Many, if not all, religions in the world believe in the invisible hand of god working behind the scenes so that things come out as "they should". I personally think this was just religion's way of making people accept all the evil sad things that go on around us on a daily basis. i.e., that there is some divine reason for famine, war, murder, rape, pillage, etc. and these things are not just sad things that happen to individuals or communities.

Yes. Well. Just another reason for me not to believe in anyone's version of "god".


Indeedies. I find it difficult to accept the neat division that a lot of religions make between an omnipotent Deity, who is responsible for all things Good, and a Devil who is responsible for all things Evil, or a human 'free will' which seems to alternate between the two. As a social mechanism for allowing humans to cope with the vagaries of life (in the absence of an evidence-based explanation), it is quite a clever concept. But as a moral or rational scheme, it is sadly lacking.

If there is an omnipotent Deity, and that Deity is responsible for all 'creation', then that Deity must be responsible for the existence of the Devil and 'free will' and all the consequences that flow from creating those entities/qualities. If the Deity is all knowing, then it must be aware of Evil in advance of it happening, and therefore in a position to avert Evil - whatever its manifestation or alleged origin.

Thus, if one chooses to assert the existence of an omnipotent all-knowing Deity that created the world and all in it, then that Deity takes responsibility for everything - good bad or indifferent, no "ifs' 'buts' or exceptions of any kind. To grant any exception is to compromise the omnipotent, the all-knowing qualities already attributed to the Deity.

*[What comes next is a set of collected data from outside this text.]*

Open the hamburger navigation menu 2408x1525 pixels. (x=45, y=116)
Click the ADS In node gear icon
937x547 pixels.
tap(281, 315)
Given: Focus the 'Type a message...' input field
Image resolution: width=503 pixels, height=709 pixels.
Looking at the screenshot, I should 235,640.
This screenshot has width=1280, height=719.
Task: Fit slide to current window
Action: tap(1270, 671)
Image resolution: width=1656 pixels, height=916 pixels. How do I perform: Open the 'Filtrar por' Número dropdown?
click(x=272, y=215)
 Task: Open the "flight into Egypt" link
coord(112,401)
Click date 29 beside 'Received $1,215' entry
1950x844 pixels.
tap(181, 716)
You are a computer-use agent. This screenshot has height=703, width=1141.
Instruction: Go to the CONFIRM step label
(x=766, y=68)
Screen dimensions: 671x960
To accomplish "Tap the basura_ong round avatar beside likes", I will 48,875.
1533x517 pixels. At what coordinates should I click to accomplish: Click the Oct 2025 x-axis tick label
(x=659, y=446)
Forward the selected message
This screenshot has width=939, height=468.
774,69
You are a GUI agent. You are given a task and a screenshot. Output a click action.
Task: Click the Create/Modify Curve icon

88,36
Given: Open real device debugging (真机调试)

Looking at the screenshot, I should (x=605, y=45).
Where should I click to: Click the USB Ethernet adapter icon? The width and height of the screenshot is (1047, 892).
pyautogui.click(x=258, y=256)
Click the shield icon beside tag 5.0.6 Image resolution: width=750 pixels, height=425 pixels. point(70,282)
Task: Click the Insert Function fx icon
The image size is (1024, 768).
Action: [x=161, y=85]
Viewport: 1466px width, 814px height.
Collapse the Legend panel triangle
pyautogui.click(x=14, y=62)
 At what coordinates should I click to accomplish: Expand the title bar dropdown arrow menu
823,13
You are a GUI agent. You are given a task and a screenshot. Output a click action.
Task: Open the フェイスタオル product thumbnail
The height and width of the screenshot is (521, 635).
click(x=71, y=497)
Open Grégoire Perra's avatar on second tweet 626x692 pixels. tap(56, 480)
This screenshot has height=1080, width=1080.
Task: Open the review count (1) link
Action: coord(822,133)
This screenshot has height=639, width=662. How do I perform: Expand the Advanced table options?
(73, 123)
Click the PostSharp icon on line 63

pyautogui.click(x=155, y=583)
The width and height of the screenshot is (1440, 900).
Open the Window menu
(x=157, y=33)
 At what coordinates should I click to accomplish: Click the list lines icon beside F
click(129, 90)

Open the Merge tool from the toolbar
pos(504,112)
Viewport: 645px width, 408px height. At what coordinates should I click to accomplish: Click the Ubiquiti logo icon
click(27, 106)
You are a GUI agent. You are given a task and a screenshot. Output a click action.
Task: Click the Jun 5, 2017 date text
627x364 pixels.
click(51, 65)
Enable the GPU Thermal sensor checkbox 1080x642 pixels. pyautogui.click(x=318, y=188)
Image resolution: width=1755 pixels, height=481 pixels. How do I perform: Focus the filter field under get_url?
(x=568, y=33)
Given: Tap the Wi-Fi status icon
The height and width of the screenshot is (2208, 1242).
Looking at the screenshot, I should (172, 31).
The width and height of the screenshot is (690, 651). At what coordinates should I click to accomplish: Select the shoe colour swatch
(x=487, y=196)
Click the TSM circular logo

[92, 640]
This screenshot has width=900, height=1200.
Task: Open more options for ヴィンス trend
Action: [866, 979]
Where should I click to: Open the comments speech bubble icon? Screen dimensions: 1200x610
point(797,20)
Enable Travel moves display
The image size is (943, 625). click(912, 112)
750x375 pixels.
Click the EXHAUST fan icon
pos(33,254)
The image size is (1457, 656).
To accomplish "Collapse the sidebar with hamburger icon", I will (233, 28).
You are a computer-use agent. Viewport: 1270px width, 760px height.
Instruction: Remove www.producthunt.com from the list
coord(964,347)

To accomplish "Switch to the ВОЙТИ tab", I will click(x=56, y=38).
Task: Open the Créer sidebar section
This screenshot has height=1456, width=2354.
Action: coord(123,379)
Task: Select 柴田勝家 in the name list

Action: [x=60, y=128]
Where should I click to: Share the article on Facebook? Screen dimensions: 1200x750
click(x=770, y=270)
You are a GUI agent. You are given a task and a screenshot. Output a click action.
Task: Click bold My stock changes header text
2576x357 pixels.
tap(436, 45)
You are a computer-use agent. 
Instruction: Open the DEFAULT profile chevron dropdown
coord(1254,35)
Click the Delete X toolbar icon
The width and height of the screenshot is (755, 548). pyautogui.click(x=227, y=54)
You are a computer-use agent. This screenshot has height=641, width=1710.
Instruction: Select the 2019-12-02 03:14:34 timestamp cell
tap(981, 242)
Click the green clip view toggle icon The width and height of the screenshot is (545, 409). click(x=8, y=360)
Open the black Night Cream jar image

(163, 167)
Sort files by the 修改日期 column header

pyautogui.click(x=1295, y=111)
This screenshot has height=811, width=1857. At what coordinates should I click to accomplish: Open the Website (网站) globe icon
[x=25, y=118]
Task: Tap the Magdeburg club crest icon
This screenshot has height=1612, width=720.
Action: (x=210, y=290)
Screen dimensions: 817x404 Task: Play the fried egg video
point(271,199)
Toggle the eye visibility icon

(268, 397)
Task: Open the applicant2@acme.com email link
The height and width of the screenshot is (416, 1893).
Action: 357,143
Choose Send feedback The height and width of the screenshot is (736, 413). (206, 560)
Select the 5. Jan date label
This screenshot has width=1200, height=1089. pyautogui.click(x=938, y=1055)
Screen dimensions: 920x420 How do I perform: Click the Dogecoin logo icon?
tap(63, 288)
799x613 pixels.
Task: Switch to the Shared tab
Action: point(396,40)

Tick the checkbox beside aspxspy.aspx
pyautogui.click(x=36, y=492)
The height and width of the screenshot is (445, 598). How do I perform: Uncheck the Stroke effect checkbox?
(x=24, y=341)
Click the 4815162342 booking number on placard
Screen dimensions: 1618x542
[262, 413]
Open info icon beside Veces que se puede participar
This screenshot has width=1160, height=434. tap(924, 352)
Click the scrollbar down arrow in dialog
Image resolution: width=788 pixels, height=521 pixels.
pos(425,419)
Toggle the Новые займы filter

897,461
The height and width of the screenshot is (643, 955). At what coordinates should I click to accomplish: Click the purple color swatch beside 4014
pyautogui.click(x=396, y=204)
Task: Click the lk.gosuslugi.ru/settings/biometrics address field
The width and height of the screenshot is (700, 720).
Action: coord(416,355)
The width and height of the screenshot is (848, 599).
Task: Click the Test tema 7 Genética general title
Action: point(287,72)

Ultimately, one is left with no logical alternative but to accept that the Deity carries responsibility for all Evil. Which seems to defeat the purpose of creating a concept of an omnipotent all knowing Deity in the first place.




Politesub53 -> RE: Now God intended rape to happen. (10/25/2012 3:18:45 AM)


quote:

ORIGINAL: DesideriScuri

quote:

ORIGINAL: Politesub53
quote:

ORIGINAL: DesideriScuri
Well, if you'd put your demagoguery away, you'd see that the rape isn't the gift, but the result of that rape, the life is the gift. Dude even said that rape is a horrible situation. We can discuss if a pregnancy is a gift or not, but we'll get nowhere, as I can not get pregnant and, judging from your profile pic, you can not get pregnant either. It being a gift or not is up to the person receiving it.

You have got to be kiding......are you seriously suggesting women who were raped, generally speaking, view giving birth as a gift ?
I`m flabbergasted anyone can think that.


You seriously need to slow down when you read.

I said the determination of it being a gift - getting pregnant, having a life start inside you - is up to the one receiving it. At no point in time did I say that rape is a gift. You have to be doing this on purpose.


How is quoting you, in your entirety, doing anything on purpose. I didnt even say that you said rape is a gift, if anyone needs to slow down when they read, it isnt me.




DomYngBlk -> RE: Now God intended rape to happen. (10/25/2012 6:27:31 AM)

quote:

ORIGINAL: Kirata


quote:

ORIGINAL: DomYngBlk

You don't respect me, I don't respect you.

Actually, I do respect you.

What I don't respect is your frequently ignorant opinions, the above providing a case in point.

K.



That infers that you have no ignorant opinions. I would disagree with that......Hence why I bothered to reply to you in the first place.